The museum is located close to Bethnal Green and Cambridge Heath tube stations; we got the tube to Bethnal Green and it took us about 10 minutes to get there. If driving to the museum, parking can be arranged for visitors with special needs; there is some parking close by but its limited. The museum is easy to find as it's a large building on a main road and clearly signposted. Once we got there, there is a large paved entrance area with a garden and metal gates separating the museum from the pavement.
--The museum and exhibits--
On entering the museum, there is a large display inside a cabinet with dolls and bears from different eras and an open display retelling a story.
Visitors then go straight into the museum which has a shop and then straight ahead the large open café which sells teas coffees, drinks and snacks. As expected this was very busy! The structure of the museum is very open plan with a ground floor, mezzanine level and first floor and one thing I noticed immediately was the beautiful fish scale pattern marble floor which was apparently laid by female inmates of Woking Gaol.
The exhibits in the museum were originally from the Great Exhibition (namely, Food and Animal Products,) South Kensington collections and a loan of 18th century French art. As time passed, members of the Royal family began to house their gifts at Bethnal Green, so it was not originally intended to a museum of childhood. It didn't become a museum of childhood until 1974, so it is incredible that it now has more than 4.5 million exhibits from 1600s to the present day in 145 galleries.
Many of the exhibits are housed in glass cases, usually covering themes such as Superheroes, dolls houses, and clothes. Each glass case has an explanation of what is inside the case and because there are several objects in each case there is plenty to look at and comment on. Because of our age, Himself and I were especially liking the toys from the 70s, and it was nice to reminisce and try to remember the names of some of the tv characters and the toys we used to play with. There are some incredible dolls houses, which Little Miss enjoyed looking at.
Walking along the two upper levels and there is plenty to interest visitors, such as the sensory area, dressing up area, sand pit, games area and if anyone wants a rest, there are comfy seats and quiet areas dotted about.
One of my favourites was the fairytale area. Here visitors walk through different rooms depicting various fairytales and inside the different rooms are dressing up clothes and artefacts so that children can act out fairytales. There is also an area with interactive optical illusion displays and a magic exhibition as well as a puppet theatre.
Address: Cambridge Heath Road London E2 9PA
E mail: email@example.com
Open 10.00-17.45 Monday-Sunday (last admission 17.30)
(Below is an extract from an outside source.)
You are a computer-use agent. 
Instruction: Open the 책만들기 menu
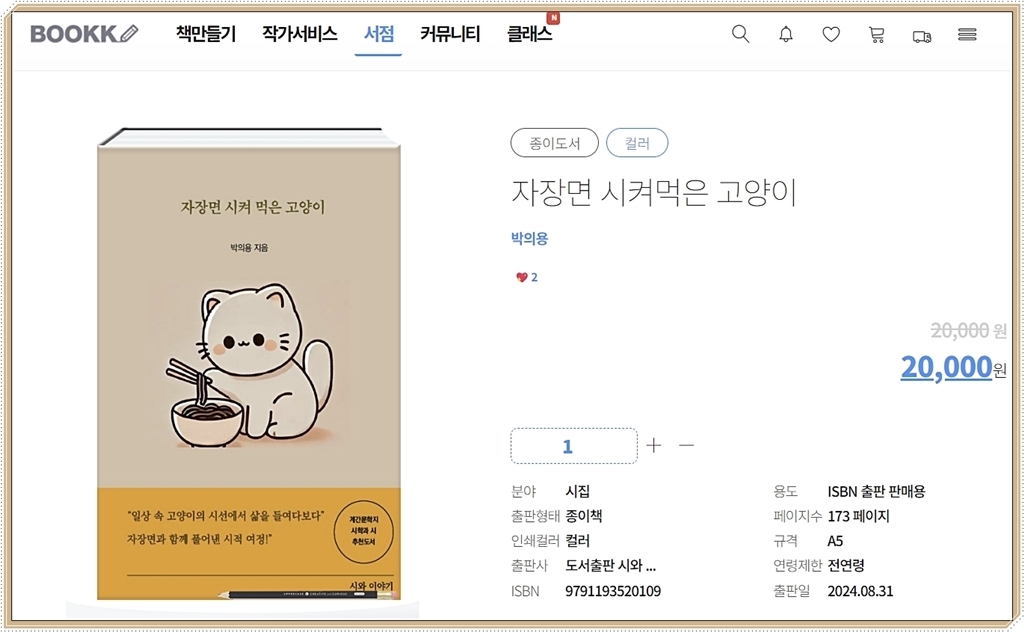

Closed 24, 25 and 26 December and 1 January every year
This is a very interesting museum with lots to look at and talk about. There is plenty for children to do and one of the things I liked were the quiet areas and the games area where games were set out on tables ready for children to play.
Admission to the museum is free, drinks in the café aren't ridiculously expensive and there is a picnic area on a lower level so families can bring in their own food if they want a free day out.
A recommended museum for anyone to visit if in the area.